As is often the case with application notes, circuit description and build details are somewhat brief; I’m posting my notes hoping that the information will be helpful for other builders. Also, since BatchPCB doubled my order, I have extra PCBs; if anyone wants to build this circuit on a professionally made PCB with just couple green wires, e-mail me – the PCB can be yours for the price of postage.
To get detailed information about the circuit operation please read the application note. Circuit description starts at page 37.
Some parts used in the original circuit are hard to impossible to find. J.W. Miller #100267 inductor specified in the application note is no longer available. I tried several different 1mH inductors – they all worked. My favorite one is Xicon 434-1120-103K, available through Mouser. The axial construction makes it easy to solder to a cable and it can also be conveniently placed inside a piece of copper pipe to make probe more directional.

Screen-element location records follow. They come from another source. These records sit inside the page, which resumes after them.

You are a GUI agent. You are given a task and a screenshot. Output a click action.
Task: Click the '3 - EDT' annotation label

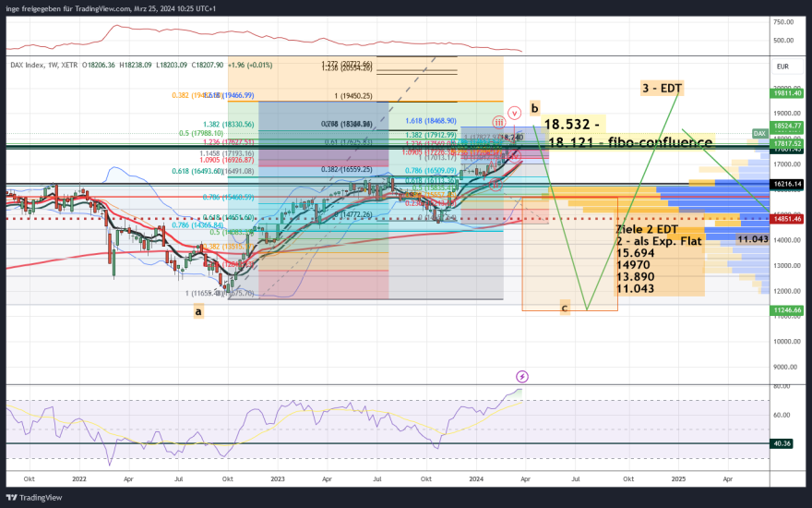pos(662,89)
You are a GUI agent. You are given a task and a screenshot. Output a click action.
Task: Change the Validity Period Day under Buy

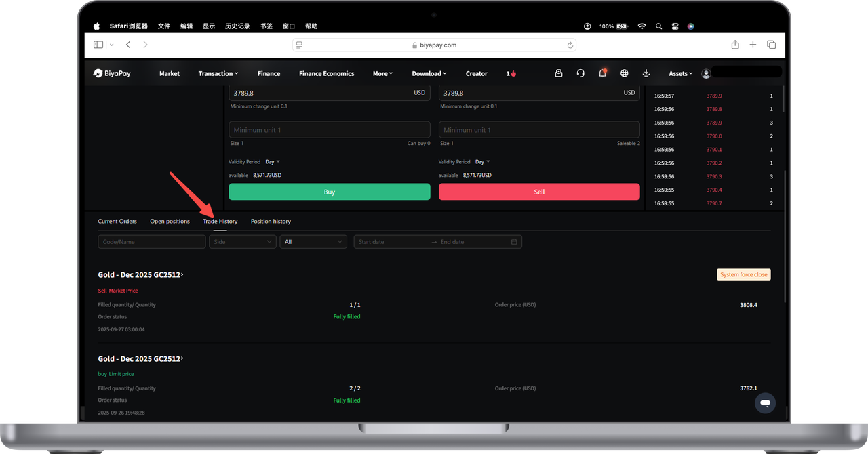point(273,162)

CA3096 transistor array was discontinued long time ago. I substituted it with Fairchild FMB3904 and FMB3906. While not a matched pairs, they perform well. Philips makes pin-compatible matched variant of those parts, I’m planning to try it in next revision of the board to see if it makes any difference.

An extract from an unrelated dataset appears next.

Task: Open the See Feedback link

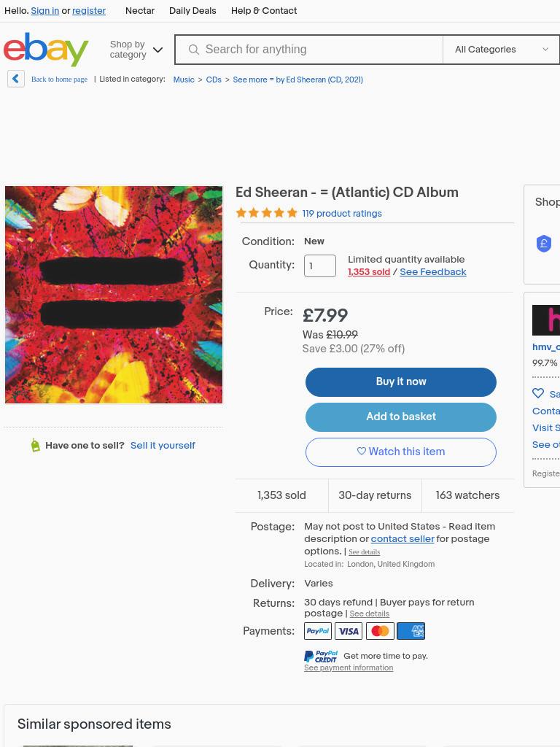Action: coord(433,271)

I also made some minor changes to the schematic, mostly to clarify things. Project files are available from downloads section. This is a preliminary version – I’m planning to re-route the board to make it easier to fit on oscilloscope’s external trigger connector. As you can see on a title picture, analog out (lower left BNC connector, the shiny one) is unusable unless external trigger input connector is placed in the corner of oscilloscope’s front panel, like on this Tektronix 475A.
Also on a title page you can see probe compensation box. Luckily for me I had one from old times – the new ones, available from several parts distributors are ridiculously expensive. Buying old probe from eBay and cannibalizing it for its comp box would be much more economical. Don’t expect using the cable attached to the comp box though since it’s not a regular coax and won’t work. Another good source for small metal boxes with BNC connectors is used RF measurement equipment section on eBay.
Last piece of the setup – power to the amplifier, can be provided in many ways. The easiest is to utilize 5V provided by Tektronix oscilloscope probe power connector. Wall warts work well too.
Using the probe is simple. First, connect analog output to 50ohm oscilloscope input with attenuator set to 0.5V/div and digital output to oscilloscope external trigger input. Place probe inductor in the vicinity of the power inductor and observe current waveform. Adjust spacing to get good peak-to-peak amplitude without clipping. Check your digital output – you should see 5V p-p square-wave signal in phase with input signal crossing the midpoint. You now can use the digital output to trigger the ‘scope while observing output noise of the converter ( which, if your converter is good is too weak and fuzzy to give a good trigger ).
The probe is quite sensitive. Picture to the left shows typical placement. Little test fixture clamped in the Irvin clamp holds a DC-DC converter. The probe is placed on the right – it’s blue 1mH inductor held in alligator clip. The power inductor is on the left side of the converter’s board. The distance is about 1.5cm and circuit performs very well; in fact, this is the closest distance when probe signal passes first stage without clipping. It has to be noted also that the power inductor is of pot core variety and therefore radiates very weak field.
Of course, the probe amplifier can be used to condition not only inductor output but any other signal which won’t overload the input stage. Upper frequency limit is approximately 120MHz. I highly recommend building this circuit and playing with it – it is a useful aid to many common types of oscilloscope measurements.